Выкурив цигарку, Жорж полез по крутой лестнице на чердак, нащупал там за стропилой мешочек с голенищами, кряхтя, с трудом слез. Тамара и Шурик ждали внизу. Развязал мешочек, встряхнул. Но что это? На пол выпало  одно голенище и два лоскутка кожи от другого. Недоумённо посмотрел на Тамару, на Шуру. Сын смутился, покраснел и отвёл глаза.
   - Твоя работа, сынок?
   - Да, папа, - тихо произнёс мальчик, - я сшил себе из кожи хромовое портмоне. Я не знал, что эта кожа может тебе понадобиться.
   - Что, что ты сшил?
   - Портмоне, ну, по-нашему, кошелёк.
   - Кошелёк? А зачем тебе хромовый кошелёк?
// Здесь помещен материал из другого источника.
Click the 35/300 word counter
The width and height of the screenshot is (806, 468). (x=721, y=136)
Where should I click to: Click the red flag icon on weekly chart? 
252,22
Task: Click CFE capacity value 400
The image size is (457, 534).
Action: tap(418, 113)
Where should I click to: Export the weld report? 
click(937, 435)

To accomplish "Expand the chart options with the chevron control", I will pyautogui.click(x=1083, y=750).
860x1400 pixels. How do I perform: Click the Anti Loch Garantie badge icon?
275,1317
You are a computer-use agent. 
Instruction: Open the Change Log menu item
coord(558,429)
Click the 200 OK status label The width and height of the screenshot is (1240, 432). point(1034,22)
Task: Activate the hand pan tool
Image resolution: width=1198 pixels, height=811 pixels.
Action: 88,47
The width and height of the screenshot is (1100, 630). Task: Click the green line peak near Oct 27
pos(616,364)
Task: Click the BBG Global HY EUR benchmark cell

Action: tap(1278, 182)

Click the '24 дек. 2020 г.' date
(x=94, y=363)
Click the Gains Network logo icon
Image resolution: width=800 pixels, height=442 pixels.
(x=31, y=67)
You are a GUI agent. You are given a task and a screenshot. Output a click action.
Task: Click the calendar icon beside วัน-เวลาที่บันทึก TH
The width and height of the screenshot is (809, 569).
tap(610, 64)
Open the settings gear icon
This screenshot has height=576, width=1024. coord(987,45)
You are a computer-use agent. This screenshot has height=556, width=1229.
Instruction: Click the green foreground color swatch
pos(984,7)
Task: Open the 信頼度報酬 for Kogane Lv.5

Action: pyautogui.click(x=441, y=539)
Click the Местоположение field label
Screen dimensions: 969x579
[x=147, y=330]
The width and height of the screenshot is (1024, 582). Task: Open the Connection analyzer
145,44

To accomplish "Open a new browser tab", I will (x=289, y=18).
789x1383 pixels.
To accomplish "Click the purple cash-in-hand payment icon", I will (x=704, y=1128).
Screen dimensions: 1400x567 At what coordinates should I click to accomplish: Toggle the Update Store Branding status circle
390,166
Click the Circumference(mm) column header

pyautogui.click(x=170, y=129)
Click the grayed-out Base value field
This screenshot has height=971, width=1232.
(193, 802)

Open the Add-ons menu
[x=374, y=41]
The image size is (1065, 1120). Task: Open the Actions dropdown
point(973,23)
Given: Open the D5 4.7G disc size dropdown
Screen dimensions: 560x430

   - Денежки, документы хранить. Вот этот кошелёк.
   И Александр достал из-за пазухи чёрный блестящий кошелёк, искусно прошитый тонкой дратвой, и передал отцу, готовый понести от отца любое наказание.
   Жорж повертел в руках сыново изделие из голенища его сапог, открыл. Там уже в разных карманах приютились денежки: два пятака и бумажный трояк.
   - Ну и ну! – улыбнулся Георгий Васильевич и протянул сыну кошелёк, - ты сделал свой выбор, копи денежки. Но зато плакали твои хромовые сапоги.
    В заключение скажу, что из Шурика вырос Александр Георгиевич, учитель, директор школы, районный руководитель, папа, дедушка. Сейчас он на пенсии. Но хромовых сапог поносить ему так и не довелось. Плакали его сапожки. Зато с кошельками полный порядок.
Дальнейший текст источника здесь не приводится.